__Text under study__
- - - -

# My math teacher convinced me that everyone can be a math person--Here's how



## navi__x3 (May 20, 2017)

@The red spirit
Why do you have to rain all over my parade of achieving math acceptance after 24 years!!!!! :laughing: :crying: :laughing:


----------



## incision (May 23, 2010)

The red spirit said:


> So literally "spend time" is about Si?


No. Refer back to duty, suffering and practice. That's a very traditional paradigm.


----------



## The red spirit (Sep 29, 2015)

fartface said:


> :laughing:


I'm right now exactly like this.


----------



## The red spirit (Sep 29, 2015)

navi__x3 said:


> @The red spirit
> Why do you have to rain all over my parade of achieving math acceptance after 24 years!!!!! :laughing: :crying: :laughing:


Critical thinking and not surrendering to manipulation (emotional). Tricks like that just doesn't work with me. Plus I have one more year of school left.


----------



## The red spirit (Sep 29, 2015)

Duo said:


> No. Refer back to duty, suffering and practice. That's a very traditional paradigm.


and why won't Ni dom to that? Those people can be very goal oriented.


----------



## navi__x3 (May 20, 2017)

The red spirit said:


> Critical thinking and not surrendering to manipulation (emotional). Tricks like that just doesn't work with me. Plus I have one more year of school left.


manipulation =/= motivation :laughing: You are a strange leaf.


----------



## incision (May 23, 2010)

The red spirit said:


> and why won't Ni dom to that? Those people can be very goal oriented.


Goal orientation is Te, not Ni or Si. Ni won't be fixated on traditional paradigms. It considers the subjectively best route premised on probabilities through the assessment of the data on hand. A form of inductive reasoning since it fills in the blanks.

Anyways, we've gone way off topic. Math requires a platforming foundation which includes a ton of rote memorisation in the lower levels. Considering the state of public education, it's unsurprising how the majority of people don't care for math.


----------



## The red spirit (Sep 29, 2015)

navi__x3 said:


> manipulation =/= motivation :laughing: You are a strange leaf.


For some reason those motivators seem too fake to me. Imagine situation, where someone motivates you and you instantly 'oh yeah I gonna do this'. This just seems dumb. Strange leaf or not, but maybe I have some unique beliefs.


----------



## navi__x3 (May 20, 2017)

Duo said:


> Goal orientation is Te, not Ni or Si. Ni won't be fixated on traditional paradigms. It considers the subjectively best route premised on probabilities through the assessment of the data on hand. A form of indictive logic since it fills in the blanks.

- - - -

Carry on the forum thread on whether everyone can be a math person, starting where it stops. The records that come next have no connection to the forum thread on being a math person.

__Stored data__
- - - -

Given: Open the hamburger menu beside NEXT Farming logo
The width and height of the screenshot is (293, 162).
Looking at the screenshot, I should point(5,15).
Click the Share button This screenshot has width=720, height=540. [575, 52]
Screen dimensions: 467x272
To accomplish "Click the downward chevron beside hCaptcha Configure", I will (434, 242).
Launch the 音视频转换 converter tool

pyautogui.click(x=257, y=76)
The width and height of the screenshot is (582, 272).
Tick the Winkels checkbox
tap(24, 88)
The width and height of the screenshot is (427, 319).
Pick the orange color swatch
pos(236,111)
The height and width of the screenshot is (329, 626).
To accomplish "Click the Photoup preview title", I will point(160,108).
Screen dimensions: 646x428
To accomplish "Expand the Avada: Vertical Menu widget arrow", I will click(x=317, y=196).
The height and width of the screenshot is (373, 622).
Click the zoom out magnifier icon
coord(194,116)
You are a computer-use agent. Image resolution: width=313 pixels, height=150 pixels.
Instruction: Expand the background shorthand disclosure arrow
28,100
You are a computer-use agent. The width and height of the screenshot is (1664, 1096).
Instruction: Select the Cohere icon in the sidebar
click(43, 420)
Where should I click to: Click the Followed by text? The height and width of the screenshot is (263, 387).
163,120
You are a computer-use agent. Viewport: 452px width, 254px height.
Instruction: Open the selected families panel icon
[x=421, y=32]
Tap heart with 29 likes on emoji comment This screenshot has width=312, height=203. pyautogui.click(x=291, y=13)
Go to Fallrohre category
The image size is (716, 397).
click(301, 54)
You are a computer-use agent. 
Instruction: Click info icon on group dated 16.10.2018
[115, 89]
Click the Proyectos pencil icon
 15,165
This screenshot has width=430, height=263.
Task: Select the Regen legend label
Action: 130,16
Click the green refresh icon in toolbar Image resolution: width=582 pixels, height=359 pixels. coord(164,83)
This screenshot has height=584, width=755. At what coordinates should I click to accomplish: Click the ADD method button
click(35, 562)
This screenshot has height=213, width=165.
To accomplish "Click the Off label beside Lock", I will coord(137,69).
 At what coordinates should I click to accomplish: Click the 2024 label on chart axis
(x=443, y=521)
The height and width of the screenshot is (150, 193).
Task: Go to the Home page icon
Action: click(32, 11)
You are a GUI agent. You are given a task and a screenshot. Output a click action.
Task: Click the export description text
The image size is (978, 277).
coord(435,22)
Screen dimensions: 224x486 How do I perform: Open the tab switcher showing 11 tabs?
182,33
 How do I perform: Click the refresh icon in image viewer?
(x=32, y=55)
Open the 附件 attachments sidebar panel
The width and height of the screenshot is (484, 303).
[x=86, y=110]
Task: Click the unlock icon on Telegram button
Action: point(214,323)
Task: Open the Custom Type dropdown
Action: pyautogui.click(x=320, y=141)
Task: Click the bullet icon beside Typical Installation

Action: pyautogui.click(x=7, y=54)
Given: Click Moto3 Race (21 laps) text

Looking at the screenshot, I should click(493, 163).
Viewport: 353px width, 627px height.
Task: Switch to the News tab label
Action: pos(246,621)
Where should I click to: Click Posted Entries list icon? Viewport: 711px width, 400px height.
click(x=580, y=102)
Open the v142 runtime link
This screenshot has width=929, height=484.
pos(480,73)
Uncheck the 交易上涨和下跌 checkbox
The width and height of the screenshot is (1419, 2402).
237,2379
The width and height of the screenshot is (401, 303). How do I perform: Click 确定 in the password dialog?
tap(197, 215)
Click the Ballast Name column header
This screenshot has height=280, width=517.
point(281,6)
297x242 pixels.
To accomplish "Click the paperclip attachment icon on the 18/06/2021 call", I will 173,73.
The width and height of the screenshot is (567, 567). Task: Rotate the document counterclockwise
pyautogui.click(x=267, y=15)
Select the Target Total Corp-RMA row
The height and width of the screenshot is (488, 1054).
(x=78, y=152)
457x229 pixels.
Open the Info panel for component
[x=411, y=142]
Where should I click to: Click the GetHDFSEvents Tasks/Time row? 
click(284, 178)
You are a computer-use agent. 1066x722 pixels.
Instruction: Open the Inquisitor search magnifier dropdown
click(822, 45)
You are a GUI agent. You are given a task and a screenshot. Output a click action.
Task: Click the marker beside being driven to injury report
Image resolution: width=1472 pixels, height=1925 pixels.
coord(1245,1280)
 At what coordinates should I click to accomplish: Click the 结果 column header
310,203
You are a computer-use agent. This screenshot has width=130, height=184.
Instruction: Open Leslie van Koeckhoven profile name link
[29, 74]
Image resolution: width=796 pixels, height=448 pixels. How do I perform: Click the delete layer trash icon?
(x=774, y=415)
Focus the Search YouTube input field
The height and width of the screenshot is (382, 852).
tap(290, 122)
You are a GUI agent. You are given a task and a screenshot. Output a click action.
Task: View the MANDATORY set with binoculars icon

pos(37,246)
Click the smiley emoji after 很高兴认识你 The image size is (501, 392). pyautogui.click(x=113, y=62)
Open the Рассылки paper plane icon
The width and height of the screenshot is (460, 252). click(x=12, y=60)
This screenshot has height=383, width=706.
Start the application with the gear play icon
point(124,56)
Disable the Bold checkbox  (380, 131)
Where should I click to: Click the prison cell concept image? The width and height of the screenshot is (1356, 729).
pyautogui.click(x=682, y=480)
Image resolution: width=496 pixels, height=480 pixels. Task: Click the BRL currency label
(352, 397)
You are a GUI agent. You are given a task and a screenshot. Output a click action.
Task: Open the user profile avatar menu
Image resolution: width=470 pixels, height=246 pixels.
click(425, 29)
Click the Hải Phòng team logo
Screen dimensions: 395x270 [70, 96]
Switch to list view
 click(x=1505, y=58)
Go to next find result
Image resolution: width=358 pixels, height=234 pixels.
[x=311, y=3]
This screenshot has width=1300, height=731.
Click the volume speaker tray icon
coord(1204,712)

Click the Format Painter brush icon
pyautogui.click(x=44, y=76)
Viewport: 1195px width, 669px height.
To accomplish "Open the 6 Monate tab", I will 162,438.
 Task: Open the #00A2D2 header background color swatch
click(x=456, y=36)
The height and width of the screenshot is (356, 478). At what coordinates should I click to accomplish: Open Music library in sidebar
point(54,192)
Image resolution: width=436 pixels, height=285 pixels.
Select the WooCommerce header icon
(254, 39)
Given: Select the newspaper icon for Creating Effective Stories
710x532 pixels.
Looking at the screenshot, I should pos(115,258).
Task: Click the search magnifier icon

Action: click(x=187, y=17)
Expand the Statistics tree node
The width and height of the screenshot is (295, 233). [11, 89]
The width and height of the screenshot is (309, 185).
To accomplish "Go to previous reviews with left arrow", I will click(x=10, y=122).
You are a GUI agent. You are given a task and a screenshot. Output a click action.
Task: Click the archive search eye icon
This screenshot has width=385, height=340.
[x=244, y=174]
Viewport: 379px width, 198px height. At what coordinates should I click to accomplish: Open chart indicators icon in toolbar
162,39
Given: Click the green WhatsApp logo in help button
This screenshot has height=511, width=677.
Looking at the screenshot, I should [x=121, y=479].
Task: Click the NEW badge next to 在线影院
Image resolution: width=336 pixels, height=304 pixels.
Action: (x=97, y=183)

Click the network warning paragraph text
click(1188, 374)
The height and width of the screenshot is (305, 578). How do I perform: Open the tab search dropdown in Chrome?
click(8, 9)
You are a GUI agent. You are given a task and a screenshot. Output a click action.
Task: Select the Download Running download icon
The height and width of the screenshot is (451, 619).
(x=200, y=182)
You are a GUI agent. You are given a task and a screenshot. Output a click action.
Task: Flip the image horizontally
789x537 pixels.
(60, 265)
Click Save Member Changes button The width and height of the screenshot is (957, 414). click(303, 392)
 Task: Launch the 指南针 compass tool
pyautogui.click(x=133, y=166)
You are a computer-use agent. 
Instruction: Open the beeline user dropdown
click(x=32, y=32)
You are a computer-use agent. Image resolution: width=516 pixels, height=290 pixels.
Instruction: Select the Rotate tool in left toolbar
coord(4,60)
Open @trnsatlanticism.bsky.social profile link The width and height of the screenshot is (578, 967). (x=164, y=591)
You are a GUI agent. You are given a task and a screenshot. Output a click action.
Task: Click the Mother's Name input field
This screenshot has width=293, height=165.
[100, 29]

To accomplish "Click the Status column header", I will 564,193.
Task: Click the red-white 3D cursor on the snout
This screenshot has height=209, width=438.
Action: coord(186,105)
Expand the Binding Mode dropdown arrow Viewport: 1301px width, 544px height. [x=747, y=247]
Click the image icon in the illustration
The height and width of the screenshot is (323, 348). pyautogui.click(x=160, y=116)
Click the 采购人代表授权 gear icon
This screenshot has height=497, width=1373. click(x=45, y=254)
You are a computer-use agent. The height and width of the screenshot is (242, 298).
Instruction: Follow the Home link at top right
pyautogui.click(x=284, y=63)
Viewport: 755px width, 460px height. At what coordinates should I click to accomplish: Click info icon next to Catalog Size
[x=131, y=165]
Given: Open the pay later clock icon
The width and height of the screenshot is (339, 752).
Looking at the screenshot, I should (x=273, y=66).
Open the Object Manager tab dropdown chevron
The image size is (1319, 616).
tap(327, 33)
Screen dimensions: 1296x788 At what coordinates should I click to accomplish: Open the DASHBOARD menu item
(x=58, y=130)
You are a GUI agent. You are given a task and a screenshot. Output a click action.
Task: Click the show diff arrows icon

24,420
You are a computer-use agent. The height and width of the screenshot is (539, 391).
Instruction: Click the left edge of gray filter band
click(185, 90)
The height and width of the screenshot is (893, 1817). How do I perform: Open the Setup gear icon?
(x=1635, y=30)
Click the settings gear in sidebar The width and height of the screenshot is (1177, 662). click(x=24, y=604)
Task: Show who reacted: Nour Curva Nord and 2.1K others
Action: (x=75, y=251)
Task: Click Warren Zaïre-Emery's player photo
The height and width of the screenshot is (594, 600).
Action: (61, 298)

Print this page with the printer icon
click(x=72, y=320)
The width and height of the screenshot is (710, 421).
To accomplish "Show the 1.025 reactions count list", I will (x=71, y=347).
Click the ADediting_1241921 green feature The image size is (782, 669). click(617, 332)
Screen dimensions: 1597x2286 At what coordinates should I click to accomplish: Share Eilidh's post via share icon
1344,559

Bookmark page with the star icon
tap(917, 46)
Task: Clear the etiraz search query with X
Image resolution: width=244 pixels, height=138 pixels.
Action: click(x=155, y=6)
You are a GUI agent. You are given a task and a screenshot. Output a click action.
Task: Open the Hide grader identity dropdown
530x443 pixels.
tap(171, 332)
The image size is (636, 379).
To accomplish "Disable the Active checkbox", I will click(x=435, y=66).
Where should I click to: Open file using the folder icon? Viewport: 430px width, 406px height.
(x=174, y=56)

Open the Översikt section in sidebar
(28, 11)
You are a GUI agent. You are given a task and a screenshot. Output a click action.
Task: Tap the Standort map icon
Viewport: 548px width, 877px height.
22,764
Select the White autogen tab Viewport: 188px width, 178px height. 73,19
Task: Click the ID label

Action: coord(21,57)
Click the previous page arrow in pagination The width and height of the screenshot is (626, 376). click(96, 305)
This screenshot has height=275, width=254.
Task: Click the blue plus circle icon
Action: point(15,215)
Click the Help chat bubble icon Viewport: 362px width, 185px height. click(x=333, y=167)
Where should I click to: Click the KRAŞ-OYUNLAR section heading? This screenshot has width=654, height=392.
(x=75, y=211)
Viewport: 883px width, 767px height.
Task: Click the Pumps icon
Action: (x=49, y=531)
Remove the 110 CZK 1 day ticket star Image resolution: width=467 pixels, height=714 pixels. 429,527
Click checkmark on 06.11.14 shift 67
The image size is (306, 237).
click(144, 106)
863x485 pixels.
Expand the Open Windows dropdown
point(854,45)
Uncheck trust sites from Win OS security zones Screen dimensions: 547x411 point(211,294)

- - - -

__Task result__
> 
> Anyways, we've gone way off topic. *Math requires a platforming foundation which includes a ton of rote memorisation in the lower levels. Considering the state of public education, it's unsurprising how the majority of people don't care for math.*


Absolutely! 
There's a great TED Talk by the founder of Kahn Academy about a similar subject. https://www.ted.com/talks/sal_khan_let_s_teach_for_mastery_not_test_scores


----------



## navi__x3 (May 20, 2017)

The red spirit said:


> For some reason those motivators seem too fake to me. Imagine situation, where someone motivates you and you instantly 'oh yeah I gonna do this'. This just seems dumb. Strange leaf or not, but maybe I have some unique beliefs.


Fake or not, math/left brain skill is a great tool--I suppose I see the upside to bettering my skills beyond my teacher's ability or rather in your case inability to motivate.


----------



## The red spirit (Sep 29, 2015)

Duo said:


> Goal orientation is Te, not Ni or Si. Ni won't be fixated on traditional paradigms. It considers the subjectively best route premised on probabilities through the assessment of the data on hand. A form of indictive logic since it fills in the blanks.


Ni would be fixated on his own beliefs or patterns. That dude seems like he doesn't believe mainstream stuff (not an extravert in judging), but has his own ideology. Ni can be motivated to make something perfect. We both want to believe, that person is Pi dom, but later information may even indicate Fi dom.




Duo said:


> Anyways, we've gone way off topic. Math requires a platforming foundation which includes a ton of rote memorisation in the lower levels. Considering the state of public education, it's unsurprising how the majority of people don't care for math.


It's not really an off topic. OP gave it as bonus.


----------



## The red spirit (Sep 29, 2015)

navi__x3 said:


> Fake or not,


That explanation is so generic, not so good. I have heard similar versions to it and they only reminded me boredom.



navi__x3 said:


> math/right brain skill is a great tool


Yeah, it may be a good tool



navi__x3 said:


> --I suppose I see the upside to bettering my skills beyond my teacher's ability


I could see it too, but it's not interesting. Now that teacher revealed method it's even less interesting. Interesting part is finding your very own method. Anyway those motivations of bettering myself too much had short period of working and I later I just felt stupid for following that.



navi__x3 said:


> rather in your case inability to motivate.


That's not what I meant. It's good, that you are somewhat motivated, but I'm not. Stuff like that just seems usual to hear and is boring. Was it really a secret, that maths are hard? I would say no. Was it secret, that you have to work a lot? No. Were you lazy? It's likely. Did you had motivation for maths? Seems like not. Does his solution provide motivation? No, but maybe a small bit. Do you know now something more, than you did before? nah. Did his advice contained new information? For me not. Does it seem like fancy way of encouraging to 'work'? Oh yeah it seems. So it doesn't contain anything new, doesn't help on missing parts (like motivation) and just tells what we know already. So overall it's nothing special nor just good. That's what I think about it now.


----------



## navi__x3 (May 20, 2017)

The red spirit said:


> That explanation is so generic, not so good. I have heard similar versions to it and they only reminded me boredom.
> 
> 
> Yeah, it may be a good tool
> ...



I find it so interesting how you perceive this information. 
From my own point of view--I thought some people were just more capable of accessing right brain skills and others were just left brain dominant.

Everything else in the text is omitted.